June 30, 2007 – The Caribbean Sea and countries along its shores are famous for their aqua blue waters and ancient cultures. In these tropical lands, however, are communities with high rates of gastrointestinal diseases, malaria, dengue, and poverty, and with limited access to health care. In partnership with 12 host countries in Latin America and the Caribbean, the U.S. Military Sealift Command hospital ship USNS Comfort (T-AH 20) is underway on a four-month humanitarian deployment to those afflicted areas. Shipmates to the 800 U.S. Navy, Army, Air Force, Canadian Forces, and non-governmental personnel are 18 health professionals from the U.S. Department of Health and Human Services (HHS) U.S. Public Health Service, which includes dental (dentists and dental hygienists), medical, nursing, and veterinary officers, as well as environmental health officers CAPT Craig Shepherd (Centers for Disease Control and Prevention), LCDR Diane Kelsch (Food and Drug Administration), and Engineer Officer CDR Christopher Brady (Indian Health Service).


CAPT Shepherd (Officer-in-Charge of the HHS Teams), CDR Brady, and LCDR Kelsch are assigned to an 11-member preventive medicine team that provides training on food safety, personal hygiene, household water storage and treatment, and sanitation. The team also conducts assessments of vector habitats, food safety, and water supply and sanitation facilities. In addition, team members provide technical oversight to Navy Seabee crews that are constructing improvement projects for clinics and schools.
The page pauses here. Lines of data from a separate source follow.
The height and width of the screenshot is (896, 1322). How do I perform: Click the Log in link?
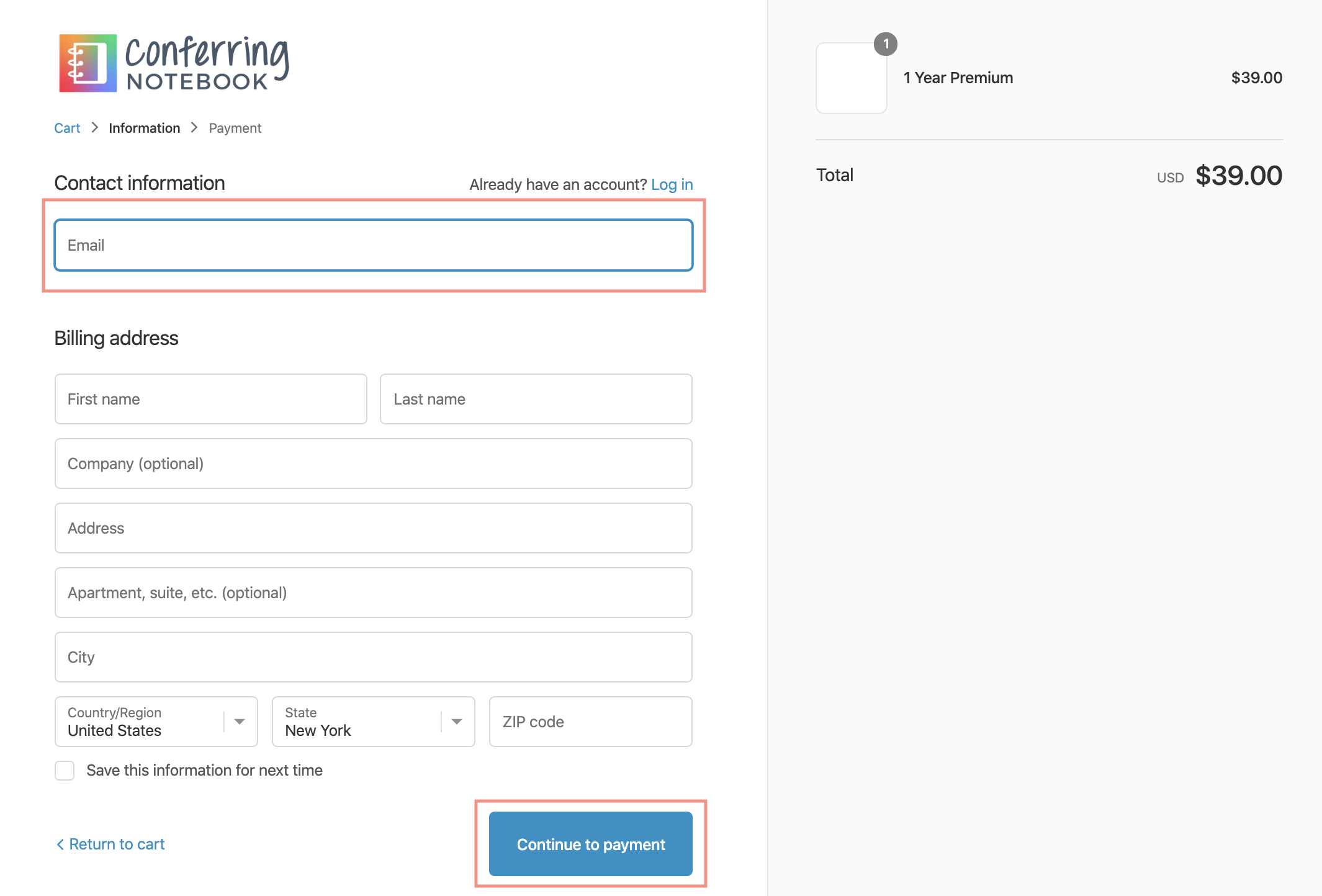click(672, 183)
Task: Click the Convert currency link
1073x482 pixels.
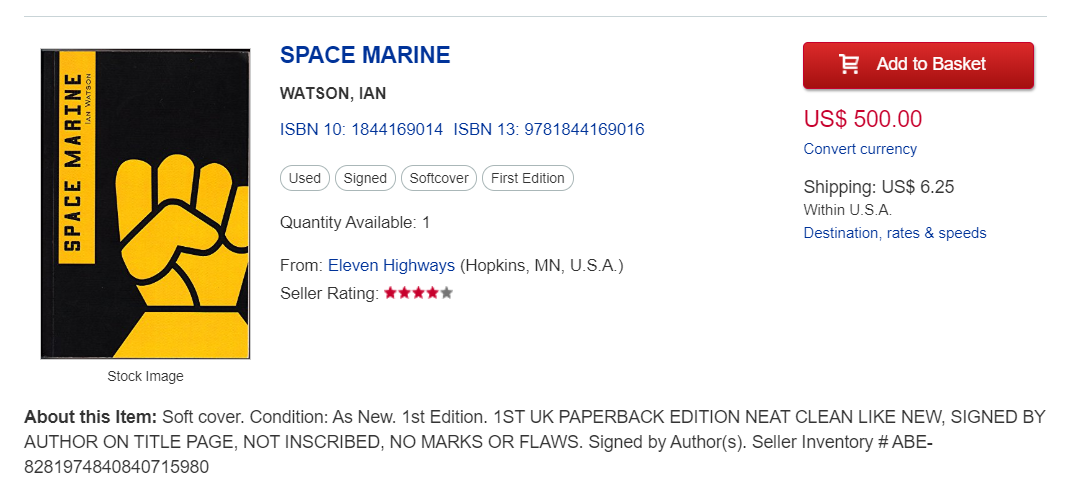Action: (860, 149)
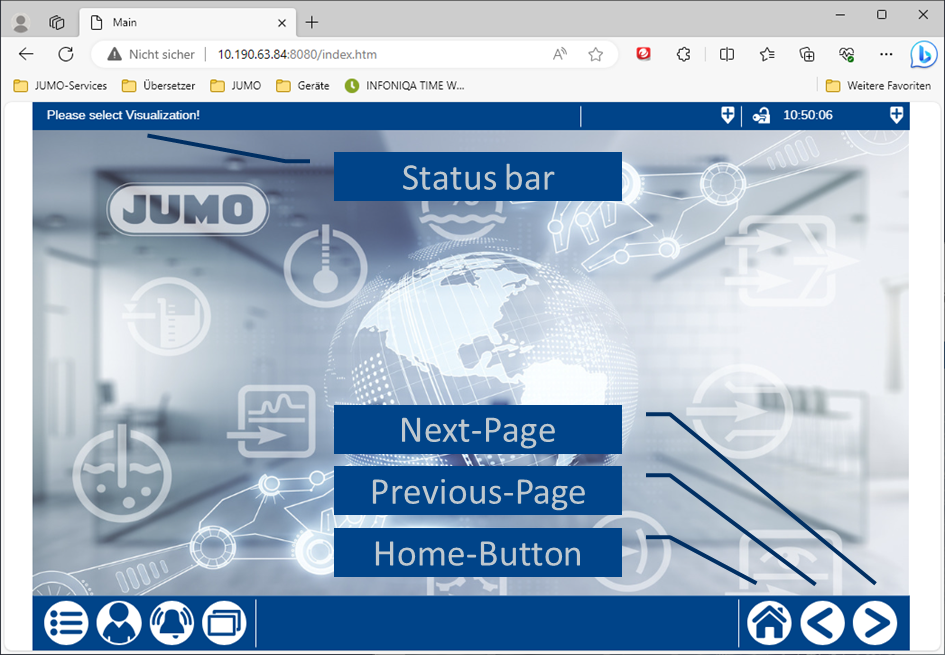Expand the status bar arrow at far right
945x655 pixels.
tap(896, 116)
In Belize, the HHS officers traveled to the Valley of Peace, a community of 2,000 people originally established by the United Nations for refugees from Guatemala and El Salvador. While there, the preventive medicine team provided training at the local school, conducted evaluations of the community water supply, and provided recommendations on disinfection and treatment.


After five days in Belize, the Comfort anchored off the shores of Guatemala, where the HHS officers provided assistance in the town of Livingston. At this site, the HHS environmental health and engineering officers conducted training for 350 people at the clinic through a local interpreter, who translated the material in both Spanish and Quek’chi, the local indigenous language spoken by approximately 60 percent of the population. Additionally, they met with smaller groups of people to provide follow-up training on food safety and promote household water disinfection with free sample packets of the locally available bleach, “Magia Blanca."


At the end of the day, the hour ride back to the Comfort with spraying salty water as the boat breaks through the waves offers a welcome relief from the 105-degree heat index on land. The time on the sea also provides time to reflect on this mission of good will that brings drops of relief to individual lives. The next stop for HHS Team 1 will be Panamá, where other HHS officers will replace them to carry on the mission for our neighbors to the south with the friendly smiles and grateful communities.